The George Sand-Gustave Flaubert Letters

LXXXI. To Gustave Flaubert Paris, 21 Thursday — May, 1868

I see that the day trains are very slow, I shall make a great effort and shall leave at eight o’clock Sunday, so as to lunch with you; if it is too late don’t wait for me, I lunch on two eggs made into an omelet or shirred, and a cup of coffee. Or dine on a little chicken or some veal and vegetables.

In giving up trying to eat REAL MEAT, I have found again a strong stomach. I drink cider with enthusiasm, no more champagne! At Nohant, I live on sour wine and galette, and since I am not trying any more to THOROUGHLY NOURISH myself, no more anemia; believe then in the logic of physicians!

In short you must not bother any more about me than about the cat and not even so much. Tell your little mother, just that. Then I shall see you at last, all I want to for two days. Do you know that you are INACCESSIBLE in Paris? Poor old fellow, did you finally sleep like a dormouse in your cabin? I would like to give you a little of my sleep that nothing, not even a cannon, can disturb.

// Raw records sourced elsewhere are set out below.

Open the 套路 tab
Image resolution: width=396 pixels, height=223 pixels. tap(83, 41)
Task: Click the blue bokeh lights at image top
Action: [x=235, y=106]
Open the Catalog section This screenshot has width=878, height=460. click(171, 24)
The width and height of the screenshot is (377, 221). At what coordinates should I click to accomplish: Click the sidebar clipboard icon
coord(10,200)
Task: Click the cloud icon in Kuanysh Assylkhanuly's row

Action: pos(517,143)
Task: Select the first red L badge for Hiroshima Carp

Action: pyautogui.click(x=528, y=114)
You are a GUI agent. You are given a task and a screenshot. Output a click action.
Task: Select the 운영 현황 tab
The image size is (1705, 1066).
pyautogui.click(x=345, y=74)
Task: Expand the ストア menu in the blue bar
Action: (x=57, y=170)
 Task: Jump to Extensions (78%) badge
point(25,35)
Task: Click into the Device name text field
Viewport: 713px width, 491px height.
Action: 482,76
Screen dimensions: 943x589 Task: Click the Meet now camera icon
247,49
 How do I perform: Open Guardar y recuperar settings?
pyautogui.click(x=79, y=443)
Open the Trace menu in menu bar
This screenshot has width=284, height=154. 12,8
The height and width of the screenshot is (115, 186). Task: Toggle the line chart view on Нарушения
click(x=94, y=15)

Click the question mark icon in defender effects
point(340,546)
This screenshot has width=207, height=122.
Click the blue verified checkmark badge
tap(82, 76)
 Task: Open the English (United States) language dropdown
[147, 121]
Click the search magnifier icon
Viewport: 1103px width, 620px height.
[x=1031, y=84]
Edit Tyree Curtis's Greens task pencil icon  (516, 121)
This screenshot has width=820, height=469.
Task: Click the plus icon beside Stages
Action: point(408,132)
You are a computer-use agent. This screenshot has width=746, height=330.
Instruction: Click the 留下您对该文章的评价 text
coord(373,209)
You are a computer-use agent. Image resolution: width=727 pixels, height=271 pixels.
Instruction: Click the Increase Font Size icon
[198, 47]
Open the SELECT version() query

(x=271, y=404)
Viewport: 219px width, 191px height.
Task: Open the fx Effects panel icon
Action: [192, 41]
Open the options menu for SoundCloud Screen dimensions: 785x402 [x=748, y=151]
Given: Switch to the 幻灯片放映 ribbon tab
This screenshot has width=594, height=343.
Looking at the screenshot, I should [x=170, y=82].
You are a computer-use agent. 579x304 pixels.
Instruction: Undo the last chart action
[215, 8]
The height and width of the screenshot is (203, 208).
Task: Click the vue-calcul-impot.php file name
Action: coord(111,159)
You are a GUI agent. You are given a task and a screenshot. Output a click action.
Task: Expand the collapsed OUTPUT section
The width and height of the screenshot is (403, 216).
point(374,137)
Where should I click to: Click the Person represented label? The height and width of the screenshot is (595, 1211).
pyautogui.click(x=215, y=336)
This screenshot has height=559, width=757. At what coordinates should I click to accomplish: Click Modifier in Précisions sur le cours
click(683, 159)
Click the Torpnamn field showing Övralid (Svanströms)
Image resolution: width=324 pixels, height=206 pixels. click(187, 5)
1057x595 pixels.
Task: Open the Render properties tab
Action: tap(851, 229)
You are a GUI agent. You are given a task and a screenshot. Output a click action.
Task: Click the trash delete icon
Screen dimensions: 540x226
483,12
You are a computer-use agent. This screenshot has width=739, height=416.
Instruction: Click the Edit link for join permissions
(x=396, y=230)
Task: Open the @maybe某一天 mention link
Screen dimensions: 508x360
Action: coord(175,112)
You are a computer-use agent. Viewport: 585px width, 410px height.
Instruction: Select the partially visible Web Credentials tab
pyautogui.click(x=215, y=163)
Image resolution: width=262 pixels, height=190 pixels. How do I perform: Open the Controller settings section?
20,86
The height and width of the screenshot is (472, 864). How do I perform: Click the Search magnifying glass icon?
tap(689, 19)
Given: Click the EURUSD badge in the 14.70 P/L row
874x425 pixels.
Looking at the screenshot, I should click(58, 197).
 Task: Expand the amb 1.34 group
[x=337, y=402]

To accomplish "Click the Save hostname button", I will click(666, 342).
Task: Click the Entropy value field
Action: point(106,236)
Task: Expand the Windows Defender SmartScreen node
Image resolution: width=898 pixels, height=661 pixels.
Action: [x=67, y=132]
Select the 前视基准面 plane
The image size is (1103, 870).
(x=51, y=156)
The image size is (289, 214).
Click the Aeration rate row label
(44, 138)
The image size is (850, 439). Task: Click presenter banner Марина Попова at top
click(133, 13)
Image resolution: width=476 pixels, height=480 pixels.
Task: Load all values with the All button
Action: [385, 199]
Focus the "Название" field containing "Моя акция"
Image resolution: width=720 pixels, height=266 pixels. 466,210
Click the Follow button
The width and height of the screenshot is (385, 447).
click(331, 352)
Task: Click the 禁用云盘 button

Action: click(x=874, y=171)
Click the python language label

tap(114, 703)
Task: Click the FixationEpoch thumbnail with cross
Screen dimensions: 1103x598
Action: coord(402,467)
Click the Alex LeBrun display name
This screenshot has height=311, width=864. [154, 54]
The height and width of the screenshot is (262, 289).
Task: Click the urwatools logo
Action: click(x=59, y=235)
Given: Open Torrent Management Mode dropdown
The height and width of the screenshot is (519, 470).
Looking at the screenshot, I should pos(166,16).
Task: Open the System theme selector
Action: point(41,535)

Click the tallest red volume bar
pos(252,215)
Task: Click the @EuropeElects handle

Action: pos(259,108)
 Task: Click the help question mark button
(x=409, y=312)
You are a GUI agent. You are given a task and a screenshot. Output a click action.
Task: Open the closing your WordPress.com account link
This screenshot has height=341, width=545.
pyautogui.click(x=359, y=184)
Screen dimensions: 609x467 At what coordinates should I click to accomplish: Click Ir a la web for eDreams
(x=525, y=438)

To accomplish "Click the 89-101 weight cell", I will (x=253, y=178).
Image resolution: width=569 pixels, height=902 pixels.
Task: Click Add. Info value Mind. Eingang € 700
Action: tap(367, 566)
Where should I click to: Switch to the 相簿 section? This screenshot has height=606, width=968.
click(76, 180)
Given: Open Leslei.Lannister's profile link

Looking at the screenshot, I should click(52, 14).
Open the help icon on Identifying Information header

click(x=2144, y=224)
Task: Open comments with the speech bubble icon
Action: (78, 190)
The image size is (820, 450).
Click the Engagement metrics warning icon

But I have had bad dreams for two weeks about my poor Esther, and now at last, here are Depaul, Tarnier, Gueniaux and Nelaton who told us yesterday that she will deliver easily and very well, and that the child has every reason to be superb. I breathe again, I am born anew, and I am going to embrace you so hard that you will be scandalised. I shall see you on Sunday then, and don’t inconvenience yourself.